4. Transforming Planetoid Pangea into an ocean planet, for an unspecified period of time, until the continued decompression of the mantel pushed the tectonic plates up through the surface of the waters as they continued to grow in elevation.

Ponder

The crust of earth is broken into individual continental plates separated by obviously younger sea floor basalts. This observation has first fueled plate tectonics and continental drift theory. Then, later fueled the theories of expanding earth. However, no plausible mechanism to power either concept had ever been suggested until “Whole-Earth Decompression Dynamics” J. Marvin Herndon PhD. 2005. (WEDD)1

 

As a Geophysicist, he pursued an understanding of the primordial conditions that facilitated the mineral components of earth to exist in their present composition, concentration, and density. His calculations suggest that planet earth originally ‘rained out’ from within a large gaseous Protoplanet that appeared much like planet Jupiter. Arnold Euken suggested these exact same conclusions in 1944 Germany.2,3

1. In fact, both scientist paint Protoplanet Earth as:

a. Potentially 300 earth volumes in size
b. The rocky planetoid at the center of this gas giant rained out from within this gas giant.
c. This process easily explains why the planetoid’s inner core is concentrated with heavy elements; the outer core is of iron and nickel, the mineral components formed to their present composition, concentration, and density.
d. The gravity well and pressures formed by such an enormous size Protoplanet causing the central planetoid to be compressed to approximately 65% of earth’s present size.

In 1933, German scientist Otto Hilgenberg demonstrated, with a series of models, that the zig-saw puzzle fit of the continental plates fit together across the Pacific as well as the Atlantic to form a planetoid approximately 65% smaller than earth’s present size.1,4

Further evidence for this 65% smaller planetoid actually comes from the mistaken theory of super-continent Pangea. The notion of a super-continent grew from the observations of apparent land bridges across oceans.5 The obvious zig-saw puzzle fit across the Atlantic is apparent to everyone. However, continental drift theory has the continents swimming their way around the globe mating up in multiple combinations to include all their land bridge evidence; while a 65% smaller planetoid with all of the continents fitting together to form a continuous concentric crust shell simultaneously satisfies all the evidence. Super-continent Pangea was actually planetoid Pangea.

2. The next step in for WEDD involves the primordial conditions of the entire solar system.

a. Herndon sees an eruptive solar event sweeping the inner solar system.
b.
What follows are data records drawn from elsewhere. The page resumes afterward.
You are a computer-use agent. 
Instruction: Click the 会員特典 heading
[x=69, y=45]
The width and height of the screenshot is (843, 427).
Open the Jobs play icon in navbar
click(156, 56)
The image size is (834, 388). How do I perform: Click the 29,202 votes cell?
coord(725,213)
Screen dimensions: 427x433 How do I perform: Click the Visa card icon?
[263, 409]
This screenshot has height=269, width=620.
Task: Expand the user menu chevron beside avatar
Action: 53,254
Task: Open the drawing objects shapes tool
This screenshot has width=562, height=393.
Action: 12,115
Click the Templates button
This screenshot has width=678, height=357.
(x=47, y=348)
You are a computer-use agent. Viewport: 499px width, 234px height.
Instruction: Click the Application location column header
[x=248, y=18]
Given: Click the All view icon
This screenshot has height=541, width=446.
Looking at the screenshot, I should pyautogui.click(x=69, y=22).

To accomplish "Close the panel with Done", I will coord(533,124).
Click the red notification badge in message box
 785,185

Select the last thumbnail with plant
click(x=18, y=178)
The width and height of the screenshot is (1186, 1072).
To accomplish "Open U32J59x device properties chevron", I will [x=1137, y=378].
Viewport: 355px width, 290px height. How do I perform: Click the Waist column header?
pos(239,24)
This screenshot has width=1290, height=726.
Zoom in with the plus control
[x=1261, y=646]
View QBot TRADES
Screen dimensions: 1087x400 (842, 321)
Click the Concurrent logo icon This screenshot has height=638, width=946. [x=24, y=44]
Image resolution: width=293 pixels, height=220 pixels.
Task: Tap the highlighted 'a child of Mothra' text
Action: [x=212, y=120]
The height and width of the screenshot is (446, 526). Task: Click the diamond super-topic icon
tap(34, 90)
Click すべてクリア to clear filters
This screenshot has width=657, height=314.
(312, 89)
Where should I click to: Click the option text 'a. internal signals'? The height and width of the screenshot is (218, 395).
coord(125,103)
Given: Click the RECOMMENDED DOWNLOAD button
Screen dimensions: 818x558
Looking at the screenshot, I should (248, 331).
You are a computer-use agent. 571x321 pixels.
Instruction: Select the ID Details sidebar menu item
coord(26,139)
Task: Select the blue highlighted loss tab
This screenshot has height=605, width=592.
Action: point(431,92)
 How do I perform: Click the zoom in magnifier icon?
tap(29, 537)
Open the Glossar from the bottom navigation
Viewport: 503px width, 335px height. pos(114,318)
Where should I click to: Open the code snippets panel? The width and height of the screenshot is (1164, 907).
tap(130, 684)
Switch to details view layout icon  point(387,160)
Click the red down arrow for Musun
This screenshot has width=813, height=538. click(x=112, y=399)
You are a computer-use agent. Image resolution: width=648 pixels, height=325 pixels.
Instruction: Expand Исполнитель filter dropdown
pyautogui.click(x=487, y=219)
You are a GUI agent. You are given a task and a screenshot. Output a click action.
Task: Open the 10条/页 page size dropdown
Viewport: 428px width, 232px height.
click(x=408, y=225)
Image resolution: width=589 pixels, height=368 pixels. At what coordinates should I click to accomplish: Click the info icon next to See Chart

Herndon suggests that this may be the moment when the sun first ignited, but I amend that to include any eruptive event of sufficient size.
c. The blast wave from this eruptive event clearing the inner solar system.
d. The blast wave ejecting gaseous atmospheres from the inner planets.

3. Once Protoplanet Earth’s giant gaseous atmosphere was reduced:

a. The gravity well and pressures upon planetoid Pangea reduced.
b. Followed by a decompression of once planetoid Pangea into present day earth.
c. Evident by secondary decompression cracks.

4. WEDD satisfies the mechanism for:

a. Why earth minerals exist today in their present composition, concentration, and density.
b. An expanding earth
c. Continued spreading of the ocean sea floors from mid oceanic ridges.
d. Continental drift and plate tectonics
e. Earthquakes
f. Volcanology
g. A-biotic Oil Theory

The Fluid Dynamics supplements the decompression sequence with the following supportive evidence.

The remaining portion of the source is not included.